La difficile découverte de son homosexualité

Affiche : Charlotte Dite « Charlie »

Année de Production : 1995

Réalisation : Caroline Huppert

Scénario : Colo Tavernier

Avec : Eloïse Charretier (Charlotte / Charlie), Amandine Dewasmes (Babou), Geneviève Mnich (Le père), Jacques Mathou (La mère), Sophie Broustal (Vévé), Marc Citti (Arnaud), Brigitte Catillon (Mireille), Philippe Volter (Serge), Alexis Pivot (Nicky), Vanessa Wagner (Béa), Nicole Berger (Alexis Pivot), Morgan Perez (Pierrick), Frédéric Mangenot (Olivier)

Nationalité : Française

Genre : Adolescence, Drame

Durée : 1h 35min.

Titre Original : Charlotte dite ‘Charlie’

Charlotte Dite « Charlie » : Résumé

Charlotte est une adolescente de 15 ans sans histoire à qui tout semble réussir. Elle est la première de sa classe, se passionne pour la musique, le théâtre et le dessin et partage de forts moments de complicité avec sa meilleure amie Babou. Elle est donc belle, intelligente et appréciée, entourée par ses amis et sa famille.

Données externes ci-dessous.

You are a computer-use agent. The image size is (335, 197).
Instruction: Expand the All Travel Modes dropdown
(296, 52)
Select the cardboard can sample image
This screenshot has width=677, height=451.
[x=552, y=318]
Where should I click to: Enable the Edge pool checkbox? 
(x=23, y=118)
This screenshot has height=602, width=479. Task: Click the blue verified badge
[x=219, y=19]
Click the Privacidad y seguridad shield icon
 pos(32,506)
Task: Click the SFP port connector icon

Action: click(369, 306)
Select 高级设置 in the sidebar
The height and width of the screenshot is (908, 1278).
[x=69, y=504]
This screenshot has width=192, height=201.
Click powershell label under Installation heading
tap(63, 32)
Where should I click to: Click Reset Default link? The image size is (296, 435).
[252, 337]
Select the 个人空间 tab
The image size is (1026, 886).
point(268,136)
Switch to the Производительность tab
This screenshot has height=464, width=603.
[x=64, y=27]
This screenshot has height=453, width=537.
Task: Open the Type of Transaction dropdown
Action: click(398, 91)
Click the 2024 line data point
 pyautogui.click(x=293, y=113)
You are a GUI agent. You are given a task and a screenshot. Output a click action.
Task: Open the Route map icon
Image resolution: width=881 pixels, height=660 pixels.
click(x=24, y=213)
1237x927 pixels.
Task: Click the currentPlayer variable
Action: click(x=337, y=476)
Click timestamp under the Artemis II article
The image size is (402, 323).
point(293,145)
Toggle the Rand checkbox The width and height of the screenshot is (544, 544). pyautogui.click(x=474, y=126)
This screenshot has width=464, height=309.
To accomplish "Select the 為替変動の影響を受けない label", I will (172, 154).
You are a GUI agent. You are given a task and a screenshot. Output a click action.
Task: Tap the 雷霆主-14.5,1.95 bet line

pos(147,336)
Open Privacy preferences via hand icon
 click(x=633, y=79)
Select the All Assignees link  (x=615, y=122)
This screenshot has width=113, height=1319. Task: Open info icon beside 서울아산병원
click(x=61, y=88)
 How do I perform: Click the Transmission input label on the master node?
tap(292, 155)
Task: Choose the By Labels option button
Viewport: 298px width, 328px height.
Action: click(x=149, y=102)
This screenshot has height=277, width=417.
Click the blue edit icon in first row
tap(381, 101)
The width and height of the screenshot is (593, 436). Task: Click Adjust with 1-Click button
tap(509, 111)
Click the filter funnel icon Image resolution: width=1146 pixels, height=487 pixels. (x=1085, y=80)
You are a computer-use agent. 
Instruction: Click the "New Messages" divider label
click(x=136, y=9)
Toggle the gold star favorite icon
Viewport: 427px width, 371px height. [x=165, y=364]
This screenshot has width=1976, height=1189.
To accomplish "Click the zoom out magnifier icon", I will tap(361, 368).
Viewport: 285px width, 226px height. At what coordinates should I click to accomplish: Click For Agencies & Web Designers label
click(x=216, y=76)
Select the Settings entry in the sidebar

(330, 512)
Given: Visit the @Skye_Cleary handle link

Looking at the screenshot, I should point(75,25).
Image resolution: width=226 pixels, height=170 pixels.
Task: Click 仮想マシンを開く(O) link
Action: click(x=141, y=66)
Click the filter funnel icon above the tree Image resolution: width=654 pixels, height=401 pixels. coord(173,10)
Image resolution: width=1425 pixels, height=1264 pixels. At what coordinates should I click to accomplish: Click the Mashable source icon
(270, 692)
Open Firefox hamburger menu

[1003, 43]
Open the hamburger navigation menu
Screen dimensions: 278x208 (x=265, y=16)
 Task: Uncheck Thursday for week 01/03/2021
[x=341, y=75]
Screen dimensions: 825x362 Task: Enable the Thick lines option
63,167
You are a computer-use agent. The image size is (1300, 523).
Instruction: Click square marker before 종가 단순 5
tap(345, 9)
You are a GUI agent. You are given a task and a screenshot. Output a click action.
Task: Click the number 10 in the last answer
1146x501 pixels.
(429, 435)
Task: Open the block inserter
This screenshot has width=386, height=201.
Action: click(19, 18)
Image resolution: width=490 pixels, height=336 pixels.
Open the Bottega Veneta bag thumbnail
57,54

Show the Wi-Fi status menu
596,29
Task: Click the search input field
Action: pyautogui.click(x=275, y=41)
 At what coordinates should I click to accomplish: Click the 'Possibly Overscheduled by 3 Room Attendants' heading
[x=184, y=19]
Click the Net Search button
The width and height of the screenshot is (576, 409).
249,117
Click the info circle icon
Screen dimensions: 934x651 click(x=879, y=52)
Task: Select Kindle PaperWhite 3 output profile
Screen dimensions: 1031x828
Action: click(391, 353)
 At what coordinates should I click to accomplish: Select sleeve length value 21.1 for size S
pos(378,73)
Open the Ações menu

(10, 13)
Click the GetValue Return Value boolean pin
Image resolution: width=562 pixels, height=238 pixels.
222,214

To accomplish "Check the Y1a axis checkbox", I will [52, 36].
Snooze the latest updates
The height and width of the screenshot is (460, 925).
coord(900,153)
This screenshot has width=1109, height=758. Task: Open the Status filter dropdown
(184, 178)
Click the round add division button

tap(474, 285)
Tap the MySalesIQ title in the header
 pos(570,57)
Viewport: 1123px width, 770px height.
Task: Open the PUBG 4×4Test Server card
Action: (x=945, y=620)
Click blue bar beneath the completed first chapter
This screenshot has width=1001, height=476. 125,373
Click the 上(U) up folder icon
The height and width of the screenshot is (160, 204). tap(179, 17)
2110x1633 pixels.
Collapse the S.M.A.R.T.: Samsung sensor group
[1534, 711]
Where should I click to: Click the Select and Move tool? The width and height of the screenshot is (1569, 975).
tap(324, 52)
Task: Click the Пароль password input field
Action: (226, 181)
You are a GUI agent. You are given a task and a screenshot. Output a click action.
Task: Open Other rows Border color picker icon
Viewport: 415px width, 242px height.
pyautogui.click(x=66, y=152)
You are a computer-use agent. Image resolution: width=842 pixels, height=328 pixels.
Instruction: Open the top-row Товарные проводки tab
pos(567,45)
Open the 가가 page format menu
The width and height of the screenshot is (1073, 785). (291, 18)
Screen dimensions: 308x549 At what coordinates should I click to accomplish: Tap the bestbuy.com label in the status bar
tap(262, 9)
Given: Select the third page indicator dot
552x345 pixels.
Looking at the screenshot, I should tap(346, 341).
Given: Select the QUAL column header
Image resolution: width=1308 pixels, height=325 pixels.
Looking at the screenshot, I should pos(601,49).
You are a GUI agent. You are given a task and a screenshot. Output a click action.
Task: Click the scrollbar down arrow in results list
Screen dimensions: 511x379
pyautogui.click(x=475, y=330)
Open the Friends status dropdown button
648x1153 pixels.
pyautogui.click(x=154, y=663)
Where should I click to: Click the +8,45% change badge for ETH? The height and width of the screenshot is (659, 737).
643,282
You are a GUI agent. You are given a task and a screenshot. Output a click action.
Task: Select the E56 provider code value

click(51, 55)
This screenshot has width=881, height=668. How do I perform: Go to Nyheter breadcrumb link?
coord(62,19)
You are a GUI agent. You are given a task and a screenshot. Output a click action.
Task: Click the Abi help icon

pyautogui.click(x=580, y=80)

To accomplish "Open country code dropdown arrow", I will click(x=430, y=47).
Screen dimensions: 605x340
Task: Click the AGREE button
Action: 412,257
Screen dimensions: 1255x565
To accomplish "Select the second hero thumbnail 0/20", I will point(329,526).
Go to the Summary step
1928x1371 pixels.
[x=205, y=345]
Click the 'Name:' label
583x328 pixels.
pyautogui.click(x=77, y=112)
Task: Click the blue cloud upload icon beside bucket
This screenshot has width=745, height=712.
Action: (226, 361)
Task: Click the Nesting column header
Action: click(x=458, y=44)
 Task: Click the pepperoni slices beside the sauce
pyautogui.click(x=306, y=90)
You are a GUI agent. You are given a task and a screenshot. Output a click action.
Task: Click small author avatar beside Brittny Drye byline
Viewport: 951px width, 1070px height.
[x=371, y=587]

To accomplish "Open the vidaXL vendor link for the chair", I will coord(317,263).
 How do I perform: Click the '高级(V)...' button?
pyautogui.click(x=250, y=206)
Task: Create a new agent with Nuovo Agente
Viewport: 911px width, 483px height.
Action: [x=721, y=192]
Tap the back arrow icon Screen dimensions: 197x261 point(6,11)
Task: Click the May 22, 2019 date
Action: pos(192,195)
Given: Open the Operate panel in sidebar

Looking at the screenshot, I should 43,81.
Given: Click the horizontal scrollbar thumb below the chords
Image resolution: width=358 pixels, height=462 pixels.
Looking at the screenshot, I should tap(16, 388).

Mais Charlotte est mal dans sa peau. Elle ne peut pas définir ce qui la ronge de l’intérieur bien qu’elle pense comprendre. Elle souffre, seule, en silence, jusqu’à ce que cela devienne intolérable…

Charlotte est une adolescente de 15 ans sans histoire à qui tout semble réussir. Elle est la première de sa classe, se passionne pour la musique, le théâtre et le dessin et partage de forts moments de complicité avec sa meilleure amie Babou. Elle est donc belle, intelligente et appréciée, entourée par ses amis et sa famille. Mais Charlotte est mal dans sa peau. Elle ne peut pas définir ce qui la ronge de l’intérieur bien qu’elle pense comprendre. Elle souffre, seule, en silence, jusqu’à ce que cela devienne intolérable…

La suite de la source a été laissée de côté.